Within the material below, transcribe exactly the lines from the one holding "[Close] (1422, 1586)" through the one holding "Fintech (648, 77)", keeping both ends and skipping the rest.

******************************

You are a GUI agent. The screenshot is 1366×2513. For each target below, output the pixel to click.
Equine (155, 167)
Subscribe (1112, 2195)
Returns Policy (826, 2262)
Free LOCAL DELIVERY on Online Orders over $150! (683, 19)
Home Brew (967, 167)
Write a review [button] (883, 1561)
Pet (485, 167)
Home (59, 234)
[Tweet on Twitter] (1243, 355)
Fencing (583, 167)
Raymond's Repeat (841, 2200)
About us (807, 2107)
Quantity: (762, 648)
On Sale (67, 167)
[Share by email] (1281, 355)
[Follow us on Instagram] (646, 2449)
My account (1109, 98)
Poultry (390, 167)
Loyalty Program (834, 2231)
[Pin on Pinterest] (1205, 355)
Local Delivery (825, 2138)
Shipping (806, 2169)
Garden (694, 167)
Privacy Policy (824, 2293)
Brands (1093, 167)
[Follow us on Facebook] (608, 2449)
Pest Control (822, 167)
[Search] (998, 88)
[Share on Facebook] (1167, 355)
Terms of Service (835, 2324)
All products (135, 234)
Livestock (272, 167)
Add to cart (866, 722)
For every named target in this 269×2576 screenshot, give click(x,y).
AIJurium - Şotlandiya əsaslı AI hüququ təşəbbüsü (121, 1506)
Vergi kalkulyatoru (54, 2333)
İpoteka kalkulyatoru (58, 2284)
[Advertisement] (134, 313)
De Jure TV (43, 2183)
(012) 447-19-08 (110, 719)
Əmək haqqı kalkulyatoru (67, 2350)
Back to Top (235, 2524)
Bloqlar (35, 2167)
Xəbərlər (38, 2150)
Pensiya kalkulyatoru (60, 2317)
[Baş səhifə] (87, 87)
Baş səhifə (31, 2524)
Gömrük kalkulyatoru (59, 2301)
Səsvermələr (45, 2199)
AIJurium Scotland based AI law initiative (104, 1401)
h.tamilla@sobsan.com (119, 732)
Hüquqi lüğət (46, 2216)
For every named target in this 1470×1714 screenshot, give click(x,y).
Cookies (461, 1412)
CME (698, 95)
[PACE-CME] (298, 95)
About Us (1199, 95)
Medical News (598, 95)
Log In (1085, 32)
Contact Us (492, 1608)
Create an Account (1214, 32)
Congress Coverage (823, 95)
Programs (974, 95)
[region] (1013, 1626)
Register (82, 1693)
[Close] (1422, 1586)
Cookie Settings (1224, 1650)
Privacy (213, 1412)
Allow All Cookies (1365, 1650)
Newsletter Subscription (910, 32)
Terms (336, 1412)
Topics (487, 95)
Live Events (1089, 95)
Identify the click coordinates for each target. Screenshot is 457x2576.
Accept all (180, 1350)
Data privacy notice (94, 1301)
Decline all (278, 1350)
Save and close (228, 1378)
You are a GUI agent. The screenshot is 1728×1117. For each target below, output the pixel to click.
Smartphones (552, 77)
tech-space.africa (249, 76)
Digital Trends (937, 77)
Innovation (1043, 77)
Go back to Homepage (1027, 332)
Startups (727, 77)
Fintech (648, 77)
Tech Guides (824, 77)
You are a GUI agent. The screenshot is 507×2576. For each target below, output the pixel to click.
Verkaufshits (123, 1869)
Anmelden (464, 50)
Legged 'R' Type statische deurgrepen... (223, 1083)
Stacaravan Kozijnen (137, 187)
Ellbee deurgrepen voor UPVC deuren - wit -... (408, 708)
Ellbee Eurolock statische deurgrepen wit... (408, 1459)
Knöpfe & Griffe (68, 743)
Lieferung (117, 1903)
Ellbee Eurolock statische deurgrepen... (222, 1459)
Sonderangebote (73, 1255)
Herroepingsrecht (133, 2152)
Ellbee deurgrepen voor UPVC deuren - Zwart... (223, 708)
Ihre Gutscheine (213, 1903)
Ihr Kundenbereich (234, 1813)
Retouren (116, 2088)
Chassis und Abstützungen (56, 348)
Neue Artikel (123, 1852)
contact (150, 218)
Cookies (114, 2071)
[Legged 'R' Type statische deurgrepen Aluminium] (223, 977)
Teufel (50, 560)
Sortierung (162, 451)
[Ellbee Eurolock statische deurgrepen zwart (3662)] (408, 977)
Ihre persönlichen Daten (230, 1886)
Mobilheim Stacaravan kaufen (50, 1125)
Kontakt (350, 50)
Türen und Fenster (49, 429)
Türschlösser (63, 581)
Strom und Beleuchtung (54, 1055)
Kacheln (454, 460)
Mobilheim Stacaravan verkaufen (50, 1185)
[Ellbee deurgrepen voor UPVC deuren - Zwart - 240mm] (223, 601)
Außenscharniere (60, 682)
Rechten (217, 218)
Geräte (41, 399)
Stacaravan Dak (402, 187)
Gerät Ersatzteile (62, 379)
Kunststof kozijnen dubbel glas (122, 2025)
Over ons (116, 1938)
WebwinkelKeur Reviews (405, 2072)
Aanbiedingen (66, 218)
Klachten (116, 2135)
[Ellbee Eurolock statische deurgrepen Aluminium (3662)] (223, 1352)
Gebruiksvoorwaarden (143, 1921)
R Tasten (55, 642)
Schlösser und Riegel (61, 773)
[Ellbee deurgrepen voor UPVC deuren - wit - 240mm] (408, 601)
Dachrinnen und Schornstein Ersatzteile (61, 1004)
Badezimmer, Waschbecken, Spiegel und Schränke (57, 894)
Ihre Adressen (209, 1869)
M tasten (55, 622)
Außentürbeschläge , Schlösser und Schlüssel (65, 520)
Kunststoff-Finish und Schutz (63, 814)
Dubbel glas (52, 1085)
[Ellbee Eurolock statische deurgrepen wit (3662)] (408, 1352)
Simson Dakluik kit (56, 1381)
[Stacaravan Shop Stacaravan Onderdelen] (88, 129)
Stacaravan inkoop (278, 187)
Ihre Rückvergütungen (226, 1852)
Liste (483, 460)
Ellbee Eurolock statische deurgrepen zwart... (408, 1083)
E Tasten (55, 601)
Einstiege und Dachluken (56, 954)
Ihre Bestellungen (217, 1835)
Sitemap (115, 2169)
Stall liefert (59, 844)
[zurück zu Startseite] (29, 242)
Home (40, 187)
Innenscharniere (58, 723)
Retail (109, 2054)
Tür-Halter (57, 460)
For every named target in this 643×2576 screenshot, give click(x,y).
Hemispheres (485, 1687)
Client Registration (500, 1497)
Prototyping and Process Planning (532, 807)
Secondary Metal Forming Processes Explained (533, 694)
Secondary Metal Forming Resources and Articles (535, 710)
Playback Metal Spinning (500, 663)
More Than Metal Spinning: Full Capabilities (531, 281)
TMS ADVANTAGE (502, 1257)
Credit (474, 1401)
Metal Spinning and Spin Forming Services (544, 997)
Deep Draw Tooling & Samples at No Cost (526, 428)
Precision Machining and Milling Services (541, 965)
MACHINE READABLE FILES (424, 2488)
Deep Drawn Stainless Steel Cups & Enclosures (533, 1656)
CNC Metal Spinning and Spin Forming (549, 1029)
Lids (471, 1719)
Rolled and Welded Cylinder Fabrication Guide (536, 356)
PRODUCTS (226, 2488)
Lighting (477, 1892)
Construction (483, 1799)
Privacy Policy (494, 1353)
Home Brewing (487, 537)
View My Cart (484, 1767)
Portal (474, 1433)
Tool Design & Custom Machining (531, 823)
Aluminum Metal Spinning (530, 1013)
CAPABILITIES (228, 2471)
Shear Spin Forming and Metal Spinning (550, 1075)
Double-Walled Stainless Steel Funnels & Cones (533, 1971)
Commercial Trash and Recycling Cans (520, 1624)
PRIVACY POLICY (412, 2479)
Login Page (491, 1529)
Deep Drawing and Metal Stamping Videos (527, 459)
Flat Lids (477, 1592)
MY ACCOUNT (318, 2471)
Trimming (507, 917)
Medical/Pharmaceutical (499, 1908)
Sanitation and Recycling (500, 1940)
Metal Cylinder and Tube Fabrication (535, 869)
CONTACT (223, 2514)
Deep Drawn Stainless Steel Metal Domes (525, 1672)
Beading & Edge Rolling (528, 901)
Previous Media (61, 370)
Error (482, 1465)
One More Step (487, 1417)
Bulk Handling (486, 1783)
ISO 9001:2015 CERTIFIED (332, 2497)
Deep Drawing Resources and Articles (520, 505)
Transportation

******************************

**Exercise output**
[Close] (1422, 1586)
Cookie Settings (1224, 1650)
Privacy (213, 1412)
Allow All Cookies (1365, 1650)
Newsletter Subscription (910, 32)
Terms (336, 1412)
Topics (487, 95)
Live Events (1089, 95)
Identify the click coordinates for each target. Screenshot is 457x2576.
Accept all (180, 1350)
Data privacy notice (94, 1301)
Decline all (278, 1350)
Save and close (228, 1378)
You are a GUI agent. The screenshot is 1728×1117. For each target below, output the pixel to click.
Smartphones (552, 77)
tech-space.africa (249, 76)
Digital Trends (937, 77)
Innovation (1043, 77)
Go back to Homepage (1027, 332)
Startups (727, 77)
Fintech (648, 77)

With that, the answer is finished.